Asymmetric ion-pairing catalysis of the reversible cyclization of 2'-hydroxychalcone to flavanone: Asymmetric catalysis of an equilibrating reaction
Hintermann, Lukas,Dittmer, Claudia
supporting information, p. 5573 - 5584 (2012/11/13)
The asymmetric catalytic cyclization of the simple 2'-hydroxychalcone (1) to flavanone (2), a model for the chalcone isomerase reaction, has been realized as a catalytic asymmetric ion-pairing process with chiral quaternary ammonium salts (e.g., 9-anthracenylmethlycinchoninium chloride; 9-Am-CN-Cl) and NaH as small-molecule co-catalyst. In toluene/CHCl3 solution, the process reaches an intrinsic enantioselectivity of up to S = 14.4 (er = 93.5:6.5).
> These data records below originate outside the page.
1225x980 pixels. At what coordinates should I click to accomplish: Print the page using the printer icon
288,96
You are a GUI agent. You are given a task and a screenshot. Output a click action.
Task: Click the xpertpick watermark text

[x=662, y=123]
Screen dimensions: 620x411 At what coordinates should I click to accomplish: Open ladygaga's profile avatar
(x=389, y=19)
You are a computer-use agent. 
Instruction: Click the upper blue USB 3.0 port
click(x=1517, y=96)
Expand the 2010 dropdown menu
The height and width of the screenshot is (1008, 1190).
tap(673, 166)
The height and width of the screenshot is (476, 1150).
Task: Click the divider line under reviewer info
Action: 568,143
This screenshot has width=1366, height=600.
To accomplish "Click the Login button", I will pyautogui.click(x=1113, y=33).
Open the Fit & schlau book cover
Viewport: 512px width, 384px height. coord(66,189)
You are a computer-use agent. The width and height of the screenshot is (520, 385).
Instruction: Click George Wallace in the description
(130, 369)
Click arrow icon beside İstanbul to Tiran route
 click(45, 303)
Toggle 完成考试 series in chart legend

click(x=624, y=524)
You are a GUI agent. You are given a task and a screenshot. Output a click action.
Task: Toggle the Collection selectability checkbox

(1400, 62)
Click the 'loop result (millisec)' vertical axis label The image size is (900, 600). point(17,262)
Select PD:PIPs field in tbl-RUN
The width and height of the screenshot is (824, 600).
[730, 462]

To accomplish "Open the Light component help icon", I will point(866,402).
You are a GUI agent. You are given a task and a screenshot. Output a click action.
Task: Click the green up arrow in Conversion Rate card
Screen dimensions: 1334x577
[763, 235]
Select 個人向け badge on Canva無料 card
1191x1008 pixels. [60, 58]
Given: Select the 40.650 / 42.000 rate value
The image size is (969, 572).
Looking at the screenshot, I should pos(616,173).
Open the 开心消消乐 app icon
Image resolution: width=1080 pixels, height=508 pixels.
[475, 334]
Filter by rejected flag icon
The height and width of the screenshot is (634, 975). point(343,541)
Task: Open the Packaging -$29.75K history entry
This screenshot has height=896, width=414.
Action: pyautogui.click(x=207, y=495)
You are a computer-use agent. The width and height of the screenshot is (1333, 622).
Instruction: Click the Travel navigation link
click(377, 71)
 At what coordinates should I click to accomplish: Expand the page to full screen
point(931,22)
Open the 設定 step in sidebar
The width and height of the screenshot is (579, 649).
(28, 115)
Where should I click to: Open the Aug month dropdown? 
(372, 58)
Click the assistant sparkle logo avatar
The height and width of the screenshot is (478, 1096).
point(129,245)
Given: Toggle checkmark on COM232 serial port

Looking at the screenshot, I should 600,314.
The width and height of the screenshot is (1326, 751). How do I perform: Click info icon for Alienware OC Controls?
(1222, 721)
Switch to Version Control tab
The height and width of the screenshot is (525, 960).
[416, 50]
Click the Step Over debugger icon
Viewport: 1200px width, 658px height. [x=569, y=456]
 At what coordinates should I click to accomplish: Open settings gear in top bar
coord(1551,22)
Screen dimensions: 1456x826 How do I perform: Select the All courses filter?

The reversible reaction proceeds in two steps: A fast initial reaction approaches a quasi-equilibrium with KR/S = 4.5, followed by a second, slow racemization phase approaching Krac = 9. A simple mechanistic model featuring a living ion-pairing catalysis with full reversibility is proposed. Deuterium transfer from co-solvent CDCl3 to product 2 and isolation of a Michael conjugate formed from 2 and 1 demonstrate the intermediacy of flavanone enolate ion pairs. A kinetic model shows good agreement with the experimentally observed, peculiar, time-dependent evolution of the species concentrations and the enantiomeric excess of 2. The reaction is a chemical model of the chalcone isomerase enzymatic reaction. Furthermore, it is an ideal model for studying the characteristic behavior of reversible asymmetric catalyses close to their equilibria.